* GIVEN DATA

========

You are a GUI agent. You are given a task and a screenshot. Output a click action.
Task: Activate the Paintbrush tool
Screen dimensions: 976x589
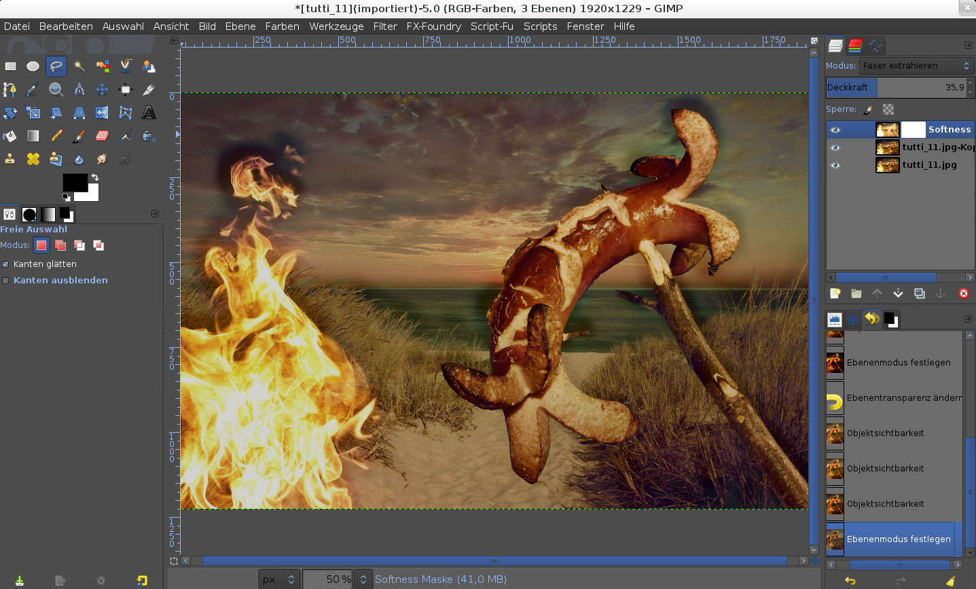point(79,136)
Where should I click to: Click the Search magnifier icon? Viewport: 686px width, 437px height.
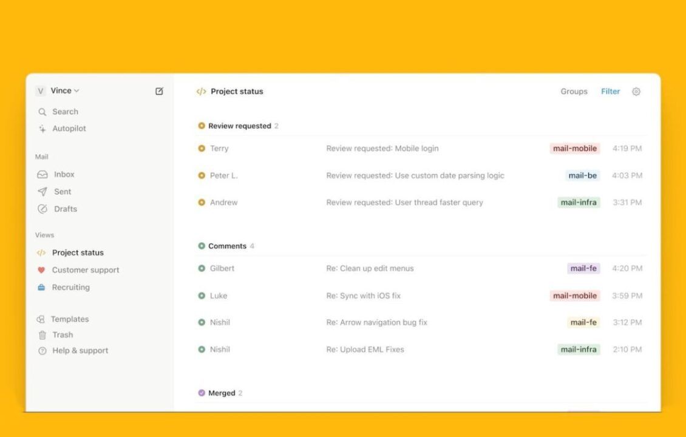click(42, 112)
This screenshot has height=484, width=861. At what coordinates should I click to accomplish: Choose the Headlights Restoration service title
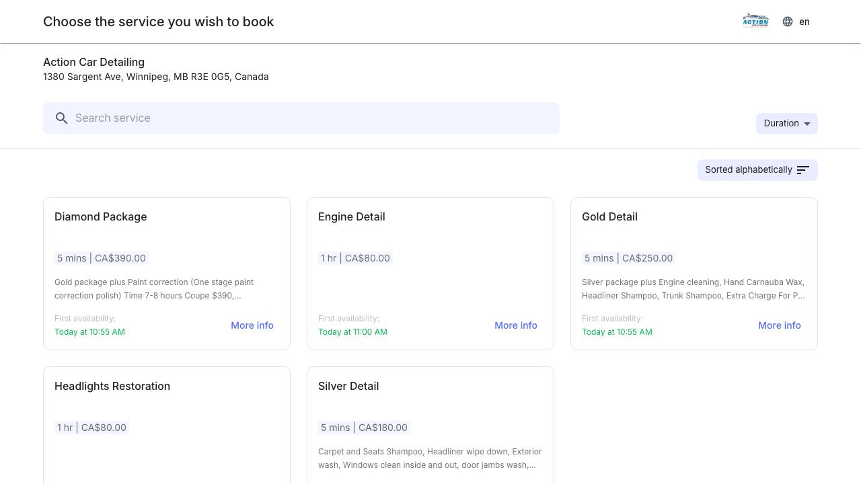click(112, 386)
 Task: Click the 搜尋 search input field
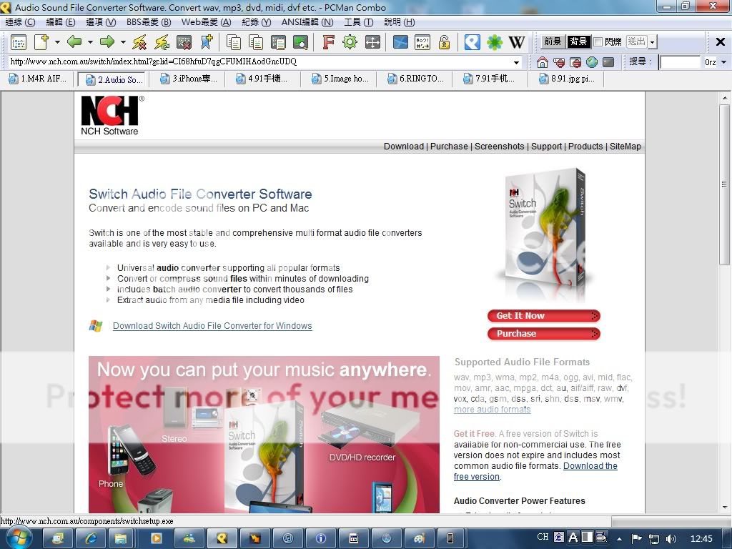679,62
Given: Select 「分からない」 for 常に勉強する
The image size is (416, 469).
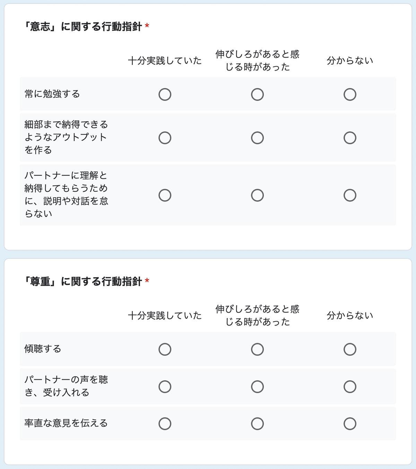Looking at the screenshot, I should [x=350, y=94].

========

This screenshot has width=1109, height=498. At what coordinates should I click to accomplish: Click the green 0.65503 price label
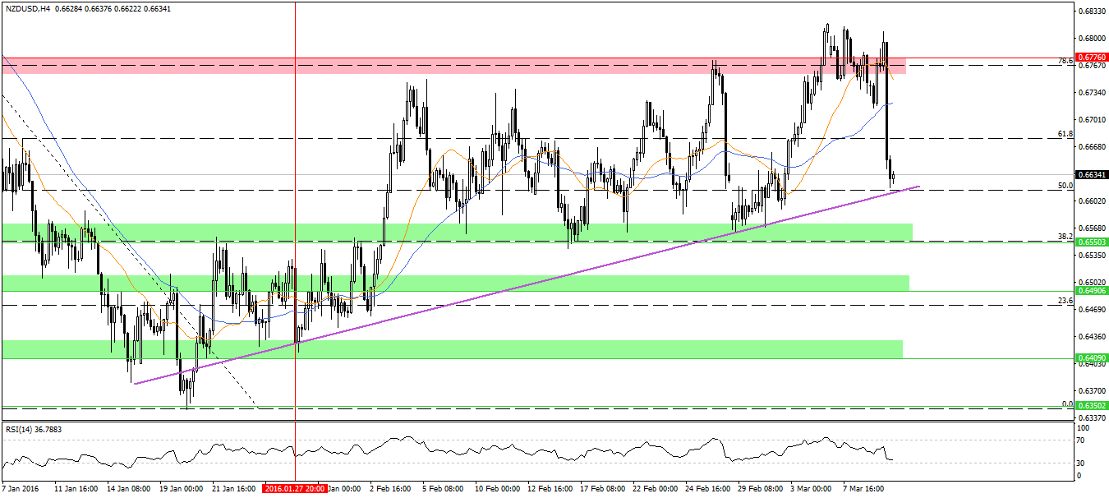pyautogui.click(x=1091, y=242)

========

* WHAT IS EXPECTED
Can you retype the data above, from the line with "Where should I" up to and including the line with "Looking at the", leaving the pictures out of your answer?

* SOLUTION TO THE EXERCISE
Where should I click to: Click the Search magnifier icon? Viewport: 686px width, 437px height.
click(42, 112)
This screenshot has height=484, width=861. At what coordinates should I click to accomplish: Choose the Headlights Restoration service title
click(112, 386)
 Task: Click the 搜尋 search input field
679,62
Given: Select 「分からない」 for 常に勉強する
The image size is (416, 469).
Looking at the screenshot, I should [x=350, y=94].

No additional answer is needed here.